College physics is too many decades in the past. I hope someone can help me estimate which of the two arrangements below will have the stronger external field as defined below.
Magnets: Neodymium N50 discs. For simplicity assume that the
8x3mm and 12x2mm types individually have the same surface pull strengths. Note that the two pairs do *not* have the same centre-to-centre distance. Instead they have the same outer edge-to-edge distance. That is, the 12x2mm types are closer to each other.
What's needed is which pair will exert the stronger pull on a magnetic object placed at a point midway between a pair several millimeters (say 6mm) above their upper surfaces. Absolute values in magnetic units are not needed.
Do you mean by placing, say, a copper wire between the two magnets and moving either the magnets or the wire, which one would create the highest voltage ? Everyghing else being equal except for the flux density from the two different magnets ?..... As in Faraday's law, V = N * dI/dT ?
No, this is about static mechanical pull force on a stationary magnetic object. What you brought up is dynamic induction of emf.
The pull force or strength of attraction exerted by a Neodymium magnet at a pole surface is well known, given the specific grade and dimensions. This pull force diminishes rapidly with distance.
The situation becomes more complex when two magnets interact and the attracted object is not perpendicular to either magnet. In the diagram below, the combined fields of the two magnets exert a pulling force on a magnetic object - say a small piece of iron - at point X. My question is about the relative strengths of that pull in the two arrangements.
In that case, the lower pair wins no matter what, doesn't it? As shown, it has the smaller gap and wins. If the magnets are moved farther apart, they still have the larger area and still win. Is that what you mean?
My thinking was that, since the larger magnets are closer to each other, their fluxes would link up more easily - sort of a partial magnetic short-circuit and their combined field would weaken more rapidly with distance and exert a weaker force on an object some distance away. Of course this is just some common sense deduction and could be way off.
To start, that's not the best assumption. The internal FIELD, and the field at the pole face, might be the same, but that is NOT SIMPLY RELATED TO PULL FORCE.
Approximately, a distant pair of magnets will be characterized by their dipole moments, but this situation has magnet size which is not small compared to the separation, so that kind of simplifying assumption won't work well. That means 'center-to-center distance' has to be, regretfully, a fiddly little detail rather than a dominant parameter.

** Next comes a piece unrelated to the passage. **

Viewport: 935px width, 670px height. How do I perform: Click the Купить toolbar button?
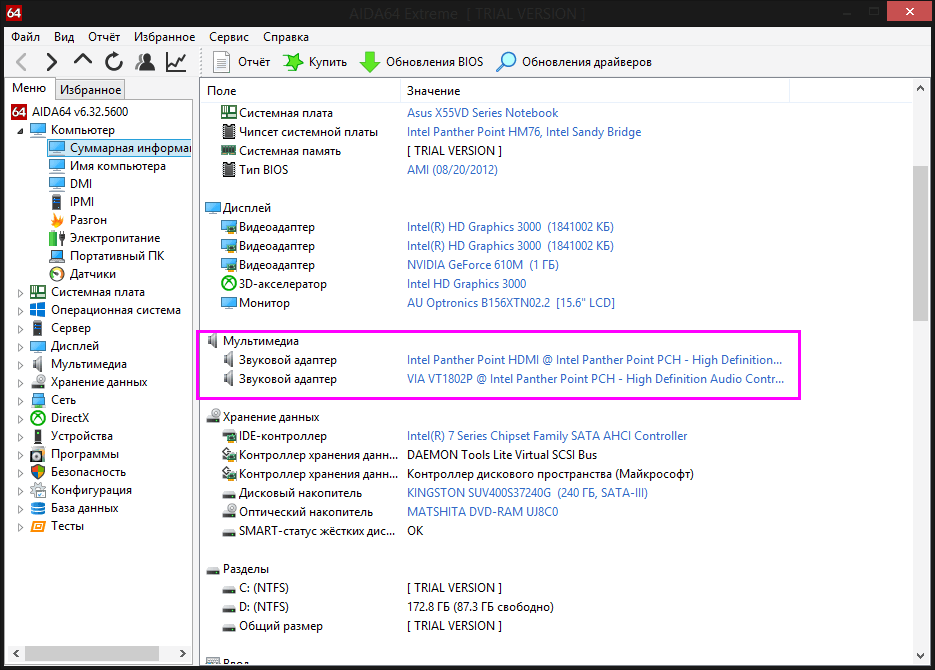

What WILL work, is a complete formula for the B field, direction and magnitude, in all of space around a magnetized short cylinder. Add the two such, and then integrate over all space the squared ampitude of the B field. (ignore the space inside the cylinders, because that's not gonna change field according to position)
The pull between the two magnets is then
F = mu_zero * d/d{X30mm) [volume_integral_of_B_squared_d^3(V)]

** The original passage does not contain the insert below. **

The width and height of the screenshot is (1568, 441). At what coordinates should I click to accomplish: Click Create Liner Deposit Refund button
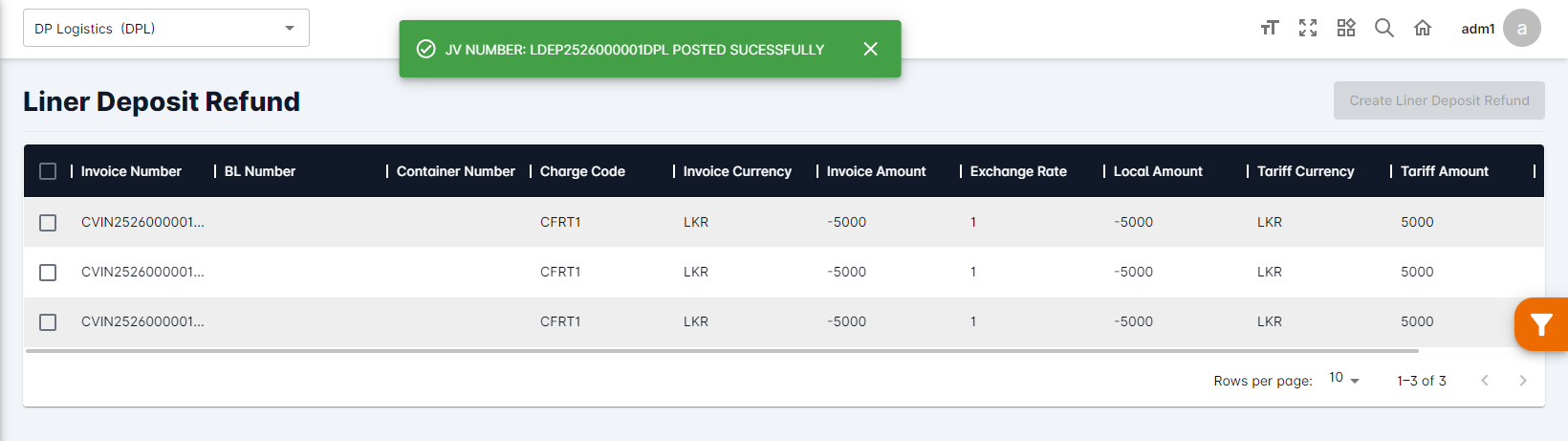pos(1439,100)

Sometimes symmetry helps, but your cylinders aren't on a common axis, so the only useful symmetries are that the integral of B_squared on the upper half-space is the same as on the lower half-space., and the 'near' half-space is the mirror-image of the 'far' half space. A numerical integration calculation then is only enumerating little volume elements of a quadrant.
The derivative can be computed by redoing the integral for a 30mm span and for a 30.01mm span; it's not really infinitesimal, but it's small enough for all practical purposes.

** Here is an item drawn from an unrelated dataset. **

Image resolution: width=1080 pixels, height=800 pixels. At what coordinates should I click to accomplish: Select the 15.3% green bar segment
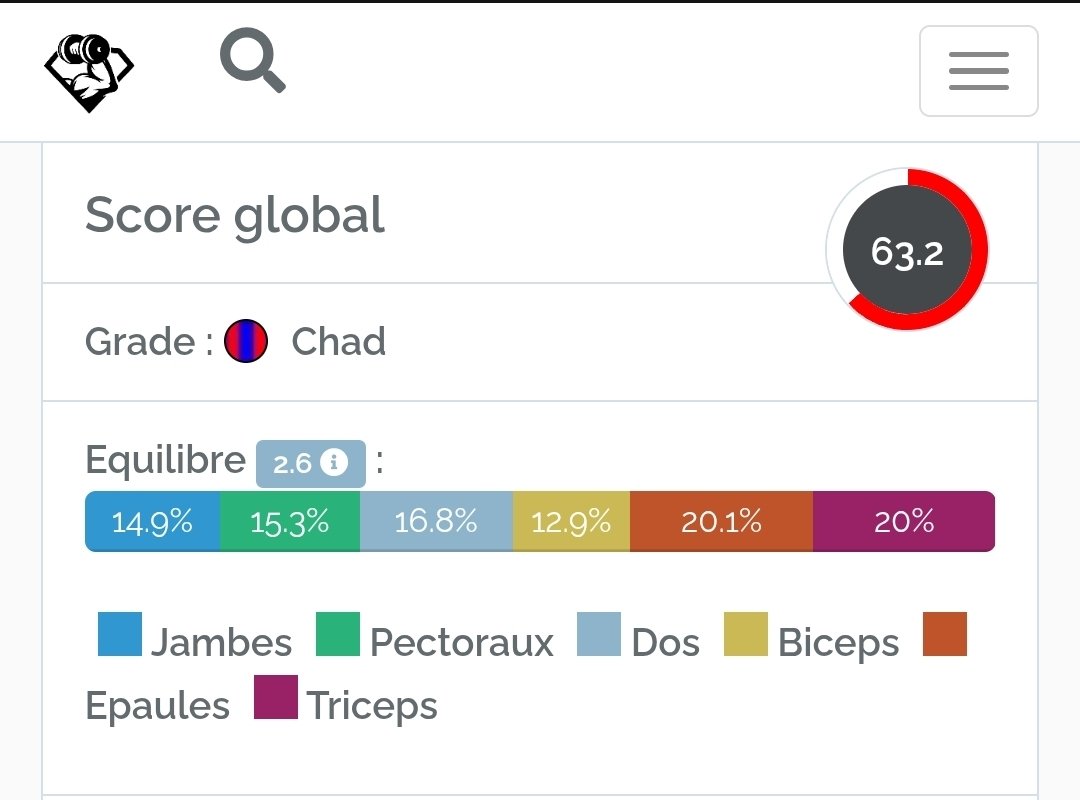(289, 521)
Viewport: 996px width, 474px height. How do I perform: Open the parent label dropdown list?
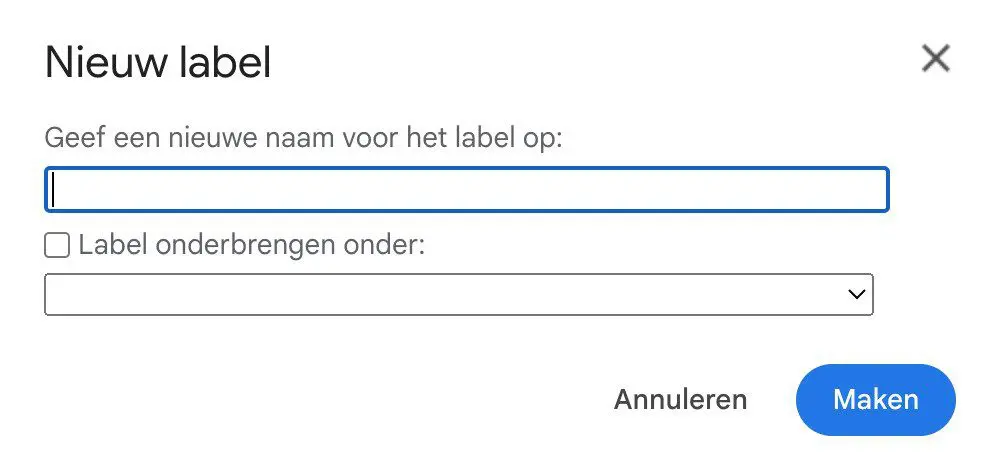coord(459,294)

This kind of calculation (boundary values, field solutions, odd shapes) is the reason for array processors and supercomputers.
Sadly, AFAIK no such closed-form formula exists. There's a formula for the magnitude of the B field along the z axis of symmetry of a short cylinder but I've never seen anything else.
Yep. It seems like it should be a fairly straightforward problem, but I don't think it is.
Check out Jackson _Classical Electrodynamics_ equation 5.38 in my old first edition... it's not closed-form, but neither is sine or cosine, and that case (a current loop) is just one short integral away from modeling a solenoid (stack of infinitesimal current loops == cylinder magnet).
If you take 300mm 'radius', in 1mm^3 discrete chunks, and use symmetry (so it's only a quadrant to calculate) it's only gonna take a few dozen million calculations of that formula with the three components and the K and E elliptic integrals... this laptop would handle that in background, in seconds.
Writing the code, and debugging, isn't completely trivial though.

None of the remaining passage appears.